"Social subtitles for the real world."
InSight is a passive AR assistant designed to help neurodivergent users understand social cues in real time, anchored directly to the world around them. By translating the "invisible" language of emotion into glanceable AR overlays, we provide a wearable accessibility tool for those who navigate the world differently.
For millions, social cues are not automatically processed, leading to significant barriers in professional and personal life.
- Prevalence: 1 in 36 Americans are on the autism spectrum.
- Identification: 10% of people experience Alexithymia, the inability to identify emotions.
- Workplace Failure: 80% of autistic adults' failures in the workplace are social, not skill-based.

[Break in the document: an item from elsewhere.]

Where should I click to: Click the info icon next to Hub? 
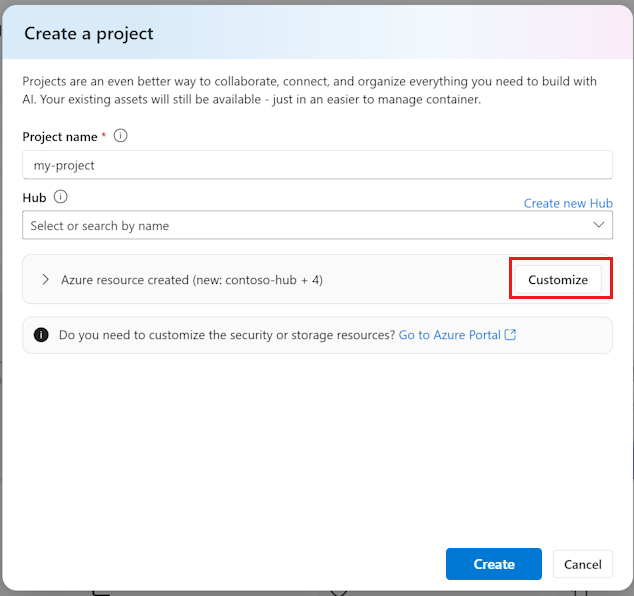61,197
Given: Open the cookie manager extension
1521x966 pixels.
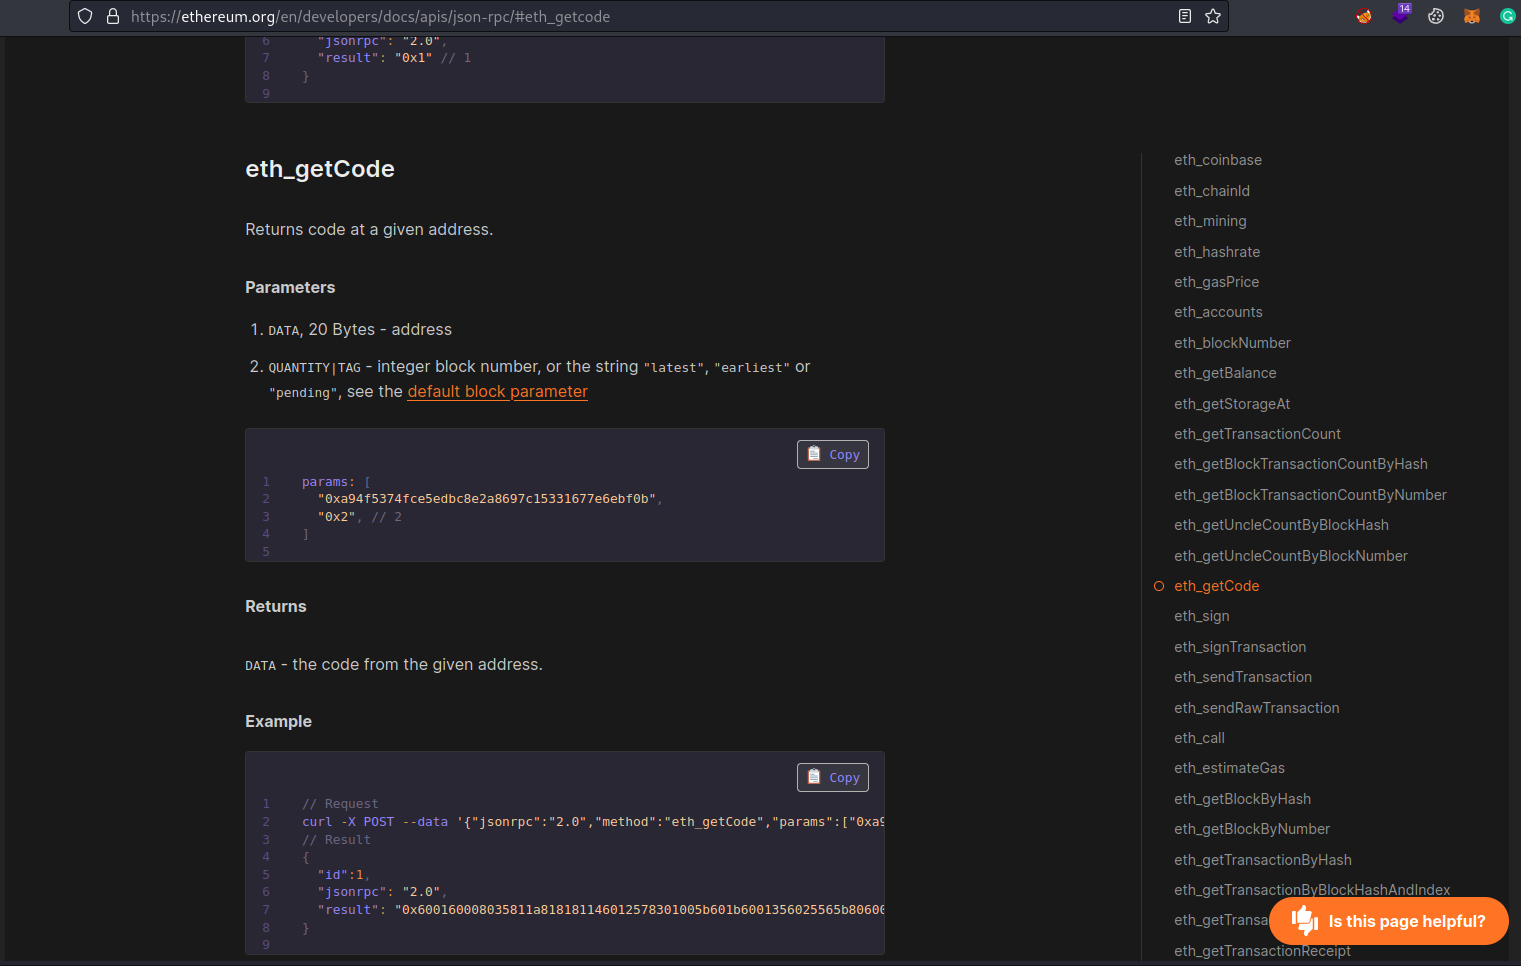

- The Gap: Current solutions like therapy or smartphone apps fail because they aren't available "in the moment" or require breaking eye contact to look at a screen.
InSight is an AI-powered AR assistant that detects emotional subtext and floats subtle cues above a speaker's face.
- Passive & Hands-Free: No phone or complex HUD; just wear the glasses.
- Spatially Anchored: Visual cues move with the speaker's face, not your screen.
- Nuanced Detection: Powered by Hume AI to detect 53 emotional nuances beyond simple "happy" or "sad".
- Incongruity Detection: The first system to flag when a speaker's voice and face tell different stories (e.g., "Voice: Joy ยท Face: Distress").
Built for speed and the edge to ensure zero "dead time" during live conversations.
| Component | Technology | Role |
|---|---|---|
| Hardware | Snap Spectacles (2024) | AR display and microphone/camera capture |
| Backend | Convex WebSocket | Reactive engine for low-latency data routing |
| AI (Multimodal) | Hume AI Expression API | Analyzes 53 nuances from text and images |
| AI (Logic) | GPT-4o | Handles edge cases and synthesis of emotional data |
| Development | TypeScript / Lens Studio | Core application logic and AR experience design |
- Capture: On-device ASR transcribes live speech from the Spectacles mic.
- Snapshot: The world-facing camera captures the speaker's face per conversational turn.
- Route: Convex routes text and images to Hume AI in parallel.
- Display: Emoji and labels are spatially anchored above the speaker's head via Face Tracking.
- Failsafe: If cloud processing exceeds 3 seconds, local Face Mesh blendshapes provide an instant "Quick Hint".
- Workforce: An autistic professional in a meeting receives a "Rising Friction" warning, allowing them to navigate masked frustration.
- Brain Health: Users with Alexithymia receive early-warning stress pattern alerts to help self-regulate before reaching a sensory tipping point.
- Daily Autonomy: Visually impaired users receive audio-only cues when a conversation partner becomes disengaged (e.g., checking a watch).